PUSS! Review
WARNING:
This game contains flashing graphics that could potentially trigger seizures in people with photosensitive epilepsy
Those who grew up with free flash browser games during the early 2000s are, unsurprisingly, making videogames inspired by their own gaming experiences… though having nostalgia for soul-crushingly difficult “impossible” maze games may just be an indication of childhood trauma instead.
PUSS!’s soft vaporwave aesthetics is but a thinly coated facade that harbours a kitty occult, a devilishly vicious series of trial and error courses, and a control scheme that actively works against the player.
Every game starts you off with nine lives, just enough to traverse through the nine stages and defeat the boss of each world - there being six worlds in total and a final boss to complete the game. Though the stages act more like a shuffled playlist of levels, never knowing what fresh hell you are going to encounter next.
PUSS! was born and bred to be punishingly difficult by design, and with the extra constraint of translating PC precision for console controls (specifically, the joysticks). The core experience is similar to one of those steady-hand games, eeking your way across a maze without touching the sides… though if on top of that, you had people pelting pebbles at you, and you’re trapped in a vaporwave nightmare.
It’s how I imagine a haunted copy of Microsoft’s Encarta would look, had it trapped the soul of an early 2010s exhibit curator come moonlight memer. Something that wouldn’t be out of place as an Adult Swim produced title circa the early 2010s.
A warning to those photosensitive to any degree, or whoever is susceptible to motion sickness - I would strongly recommend not playing this title for longer than 30 minutes or so (if at all) for health concerns. As someone who has only exhibited light symptoms from motion sickness via VR, I couldn’t play PUSS! for longer than an hour without a break.
At first glance, PUSS! seems to emulate the “kitteh + pizza x drugs = RANDOM” style of humour, but I found it wasn’t as in-your-face as I expected; the best comedic displays that worked the best came from within the level’s themselves rather than the visual design (be it an obstructive foreground dolphin, or sommin else)
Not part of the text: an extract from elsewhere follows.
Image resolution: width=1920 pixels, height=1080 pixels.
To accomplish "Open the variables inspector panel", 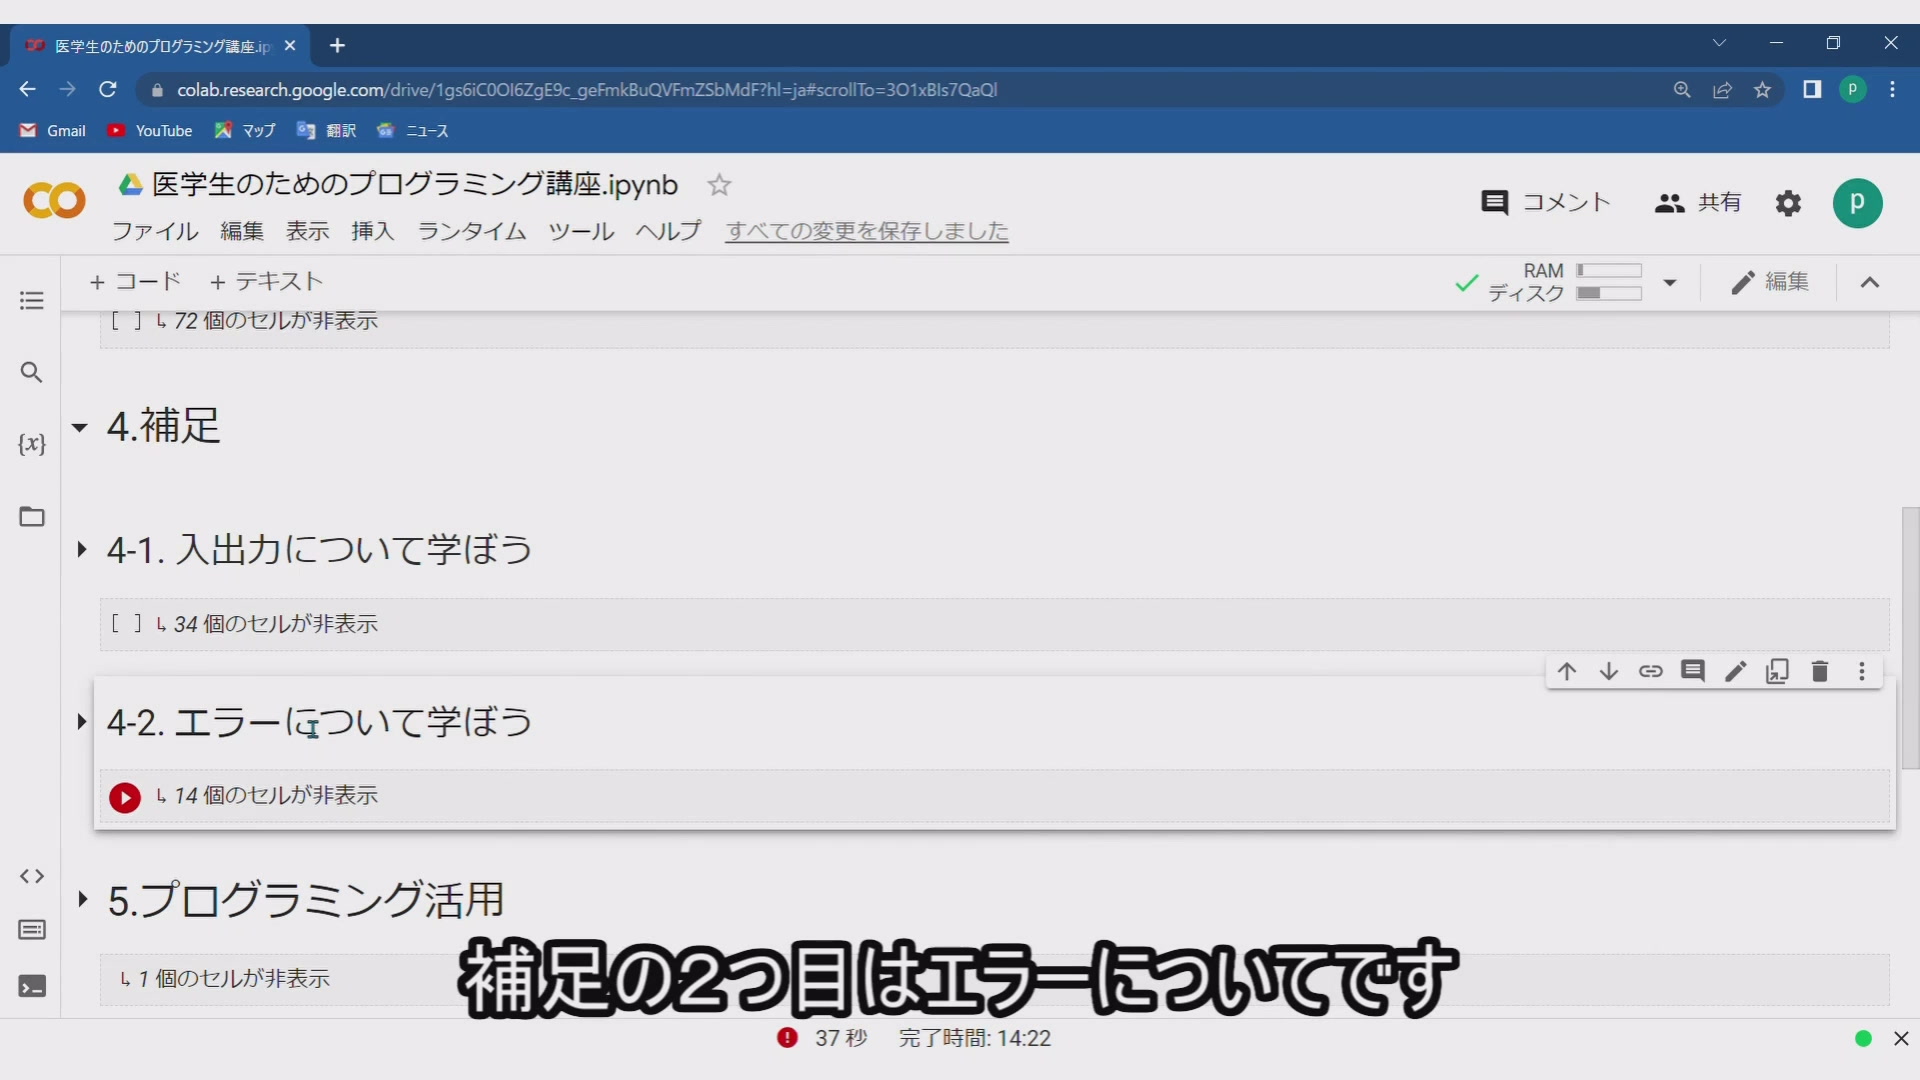I will (x=32, y=444).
Though the cat definitely has a set of claws, PUSS! doesn’t always act like the feral beast it prides itself to be. At times, the game will take pity and offer checkpoints, extra lives, or time-slowing buffs to encourage you to keep playing. Even touching the walls isn’t a death sentence, as it triggers a static effect to alert you to readjust; which considering games of its ilk - it’s fairly forgiving.
This doesn’t detract from how cheap a lot of the deaths can be, especially with the cruel bouts of corrupted hard modes that’ll invade your current level, and specifically within the boss battles; of which feel as though they were made to deplete as many lives as possible for the sake of feeling difficult - rather than say, testing the player’s skill.
At least you are rewarded with allied support from those you rescue after each world, some of which assist you during the game; making every step closer to the finishing line a little easier.
Where the visual cacophony of psychedelic glitchy web art is purposefully overwhelming (sometimes to a fault), the soundtrack not only complements but finds a pleasant restraint in developing an atmosphere. It turns an overplayed culture in meme-dom into a palatable experience for the player and spectators.
I wasn’t expecting ASMR from a softly spoken European man, nor synth pulsing under archived audio logs of war chanting, or an eternal loop of lavish orchestral swells either! The music enhances the environment without smothering the game in unnecessary noise.
PUSS! Is a product of post-internet nostalgia birthed from meme culture of yore. best enjoyed in micro-doses, purrfurably with friends, and like any feline; it’s a gorgeously painful experience in and of itself that at times can be cruel and unfair, but rewarding in its own way.
PUSS! (Reviewed on PlayStation 4)
Game is enjoyable, outweighing the issues there may be.
If a mini meander of mind-bending meow-sochistic mouse mazes sounds like a good trip to you, then PUSS! Is undoubtedly a great recommendation. Otherwise, the purposefully stringent controls, disorienting gameplay, and rage-inducing cheap-shots might rub folks the wrong way.